DATA FOR THE TASK:
####
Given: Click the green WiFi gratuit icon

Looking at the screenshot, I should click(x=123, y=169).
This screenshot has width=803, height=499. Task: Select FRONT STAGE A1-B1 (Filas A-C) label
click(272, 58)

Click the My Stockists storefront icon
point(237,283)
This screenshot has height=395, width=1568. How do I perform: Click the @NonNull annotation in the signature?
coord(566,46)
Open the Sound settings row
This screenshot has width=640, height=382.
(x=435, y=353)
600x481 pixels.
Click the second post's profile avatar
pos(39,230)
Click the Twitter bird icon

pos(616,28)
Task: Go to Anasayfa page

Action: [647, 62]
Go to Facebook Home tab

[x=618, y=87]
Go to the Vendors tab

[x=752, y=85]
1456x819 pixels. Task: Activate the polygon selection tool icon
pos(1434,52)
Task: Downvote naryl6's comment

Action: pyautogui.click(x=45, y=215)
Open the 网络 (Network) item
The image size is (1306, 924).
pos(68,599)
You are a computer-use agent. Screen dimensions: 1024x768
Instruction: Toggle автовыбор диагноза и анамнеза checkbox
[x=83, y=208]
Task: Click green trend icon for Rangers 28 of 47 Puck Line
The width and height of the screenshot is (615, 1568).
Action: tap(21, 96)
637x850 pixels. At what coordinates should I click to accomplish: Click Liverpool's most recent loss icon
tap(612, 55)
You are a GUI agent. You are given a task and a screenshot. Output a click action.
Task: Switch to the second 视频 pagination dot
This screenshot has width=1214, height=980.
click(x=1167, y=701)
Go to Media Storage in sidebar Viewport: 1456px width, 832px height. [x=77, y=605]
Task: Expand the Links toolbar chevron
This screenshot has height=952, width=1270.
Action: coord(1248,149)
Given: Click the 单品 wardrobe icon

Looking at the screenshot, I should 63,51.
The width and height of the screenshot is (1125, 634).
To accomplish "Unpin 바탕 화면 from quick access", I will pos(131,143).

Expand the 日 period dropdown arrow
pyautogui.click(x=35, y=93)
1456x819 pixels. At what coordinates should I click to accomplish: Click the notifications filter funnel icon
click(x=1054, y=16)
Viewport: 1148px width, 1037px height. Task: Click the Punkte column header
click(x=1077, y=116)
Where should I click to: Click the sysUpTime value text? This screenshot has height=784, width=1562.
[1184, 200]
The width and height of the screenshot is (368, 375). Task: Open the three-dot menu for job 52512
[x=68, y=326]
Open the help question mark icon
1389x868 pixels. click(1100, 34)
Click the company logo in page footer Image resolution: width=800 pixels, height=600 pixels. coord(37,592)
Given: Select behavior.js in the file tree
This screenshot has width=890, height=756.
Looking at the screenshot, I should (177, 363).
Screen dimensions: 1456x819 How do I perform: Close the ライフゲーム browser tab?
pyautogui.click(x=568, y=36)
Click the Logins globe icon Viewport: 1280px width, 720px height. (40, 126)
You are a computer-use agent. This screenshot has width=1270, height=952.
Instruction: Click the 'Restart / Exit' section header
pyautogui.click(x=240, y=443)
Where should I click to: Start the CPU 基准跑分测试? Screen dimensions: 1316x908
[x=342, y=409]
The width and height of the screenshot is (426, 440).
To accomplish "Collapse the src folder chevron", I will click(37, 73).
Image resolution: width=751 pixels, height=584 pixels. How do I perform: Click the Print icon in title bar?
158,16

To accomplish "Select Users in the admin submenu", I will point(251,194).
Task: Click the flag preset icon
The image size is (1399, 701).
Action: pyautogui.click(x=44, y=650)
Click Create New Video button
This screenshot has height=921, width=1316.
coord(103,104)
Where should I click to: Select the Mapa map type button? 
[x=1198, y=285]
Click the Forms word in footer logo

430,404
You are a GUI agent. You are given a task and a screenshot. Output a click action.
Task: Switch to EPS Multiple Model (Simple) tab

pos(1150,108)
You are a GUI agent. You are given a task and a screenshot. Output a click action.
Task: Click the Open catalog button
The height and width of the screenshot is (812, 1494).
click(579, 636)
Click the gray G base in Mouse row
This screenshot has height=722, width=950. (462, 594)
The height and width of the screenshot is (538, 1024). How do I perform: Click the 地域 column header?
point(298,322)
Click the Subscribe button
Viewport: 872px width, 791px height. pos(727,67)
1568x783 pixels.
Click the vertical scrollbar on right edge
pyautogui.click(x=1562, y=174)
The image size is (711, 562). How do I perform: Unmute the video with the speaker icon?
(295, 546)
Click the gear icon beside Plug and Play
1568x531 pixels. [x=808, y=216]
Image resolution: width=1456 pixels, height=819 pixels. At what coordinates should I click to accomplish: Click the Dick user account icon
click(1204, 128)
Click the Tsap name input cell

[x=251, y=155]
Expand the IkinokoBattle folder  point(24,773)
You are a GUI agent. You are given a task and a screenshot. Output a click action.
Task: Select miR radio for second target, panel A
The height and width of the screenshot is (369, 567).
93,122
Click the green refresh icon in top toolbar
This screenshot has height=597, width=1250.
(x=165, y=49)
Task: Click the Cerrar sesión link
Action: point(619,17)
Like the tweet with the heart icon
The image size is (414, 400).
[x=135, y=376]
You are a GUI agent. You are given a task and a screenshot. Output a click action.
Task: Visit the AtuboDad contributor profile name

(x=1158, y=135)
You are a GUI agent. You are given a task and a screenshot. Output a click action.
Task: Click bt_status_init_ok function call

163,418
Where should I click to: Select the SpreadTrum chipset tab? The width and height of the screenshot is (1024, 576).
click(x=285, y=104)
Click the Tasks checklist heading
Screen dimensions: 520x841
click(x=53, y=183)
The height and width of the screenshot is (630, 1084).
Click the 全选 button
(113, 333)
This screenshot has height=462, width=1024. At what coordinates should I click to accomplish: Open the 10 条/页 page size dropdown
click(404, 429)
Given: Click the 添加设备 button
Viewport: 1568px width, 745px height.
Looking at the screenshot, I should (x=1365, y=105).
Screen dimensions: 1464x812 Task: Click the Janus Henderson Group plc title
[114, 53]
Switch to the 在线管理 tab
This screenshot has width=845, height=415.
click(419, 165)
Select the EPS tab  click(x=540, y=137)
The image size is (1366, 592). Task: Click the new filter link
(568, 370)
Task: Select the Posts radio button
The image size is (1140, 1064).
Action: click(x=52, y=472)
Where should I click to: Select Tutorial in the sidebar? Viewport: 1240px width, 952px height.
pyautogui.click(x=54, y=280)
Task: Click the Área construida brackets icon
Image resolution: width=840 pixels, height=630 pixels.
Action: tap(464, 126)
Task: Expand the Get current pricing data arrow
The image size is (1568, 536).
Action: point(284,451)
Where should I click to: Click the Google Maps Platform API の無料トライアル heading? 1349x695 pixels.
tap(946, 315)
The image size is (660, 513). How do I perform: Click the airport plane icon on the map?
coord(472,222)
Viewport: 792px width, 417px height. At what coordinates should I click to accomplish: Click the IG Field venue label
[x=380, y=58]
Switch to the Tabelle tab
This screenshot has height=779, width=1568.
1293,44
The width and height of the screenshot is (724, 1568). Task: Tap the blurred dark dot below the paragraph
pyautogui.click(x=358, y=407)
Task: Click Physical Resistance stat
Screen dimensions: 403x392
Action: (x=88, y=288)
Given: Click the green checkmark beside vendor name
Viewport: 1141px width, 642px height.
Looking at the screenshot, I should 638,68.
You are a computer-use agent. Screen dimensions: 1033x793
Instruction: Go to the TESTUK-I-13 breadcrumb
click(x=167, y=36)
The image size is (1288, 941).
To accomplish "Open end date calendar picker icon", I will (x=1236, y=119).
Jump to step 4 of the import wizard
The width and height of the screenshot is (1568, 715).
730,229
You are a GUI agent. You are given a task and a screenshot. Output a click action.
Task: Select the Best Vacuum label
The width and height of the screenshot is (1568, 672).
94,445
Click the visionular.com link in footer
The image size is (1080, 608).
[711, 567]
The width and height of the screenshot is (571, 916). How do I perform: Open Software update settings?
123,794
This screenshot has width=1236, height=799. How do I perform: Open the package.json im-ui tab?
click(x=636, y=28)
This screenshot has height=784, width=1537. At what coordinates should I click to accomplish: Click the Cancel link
####
CHALLENGE:
Collect every line in the records above that contains the word "coordinates", matching its case exactly.

SOLUTION:
637x850 pixels. At what coordinates should I click to accomplish: Click Liverpool's most recent loss icon
1456x819 pixels. At what coordinates should I click to accomplish: Click the notifications filter funnel icon
Image resolution: width=1456 pixels, height=819 pixels. At what coordinates should I click to accomplish: Click the Dick user account icon
This screenshot has height=462, width=1024. At what coordinates should I click to accomplish: Open the 10 条/页 page size dropdown
Viewport: 792px width, 417px height. At what coordinates should I click to accomplish: Click the IG Field venue label
This screenshot has height=784, width=1537. At what coordinates should I click to accomplish: Click the Cancel link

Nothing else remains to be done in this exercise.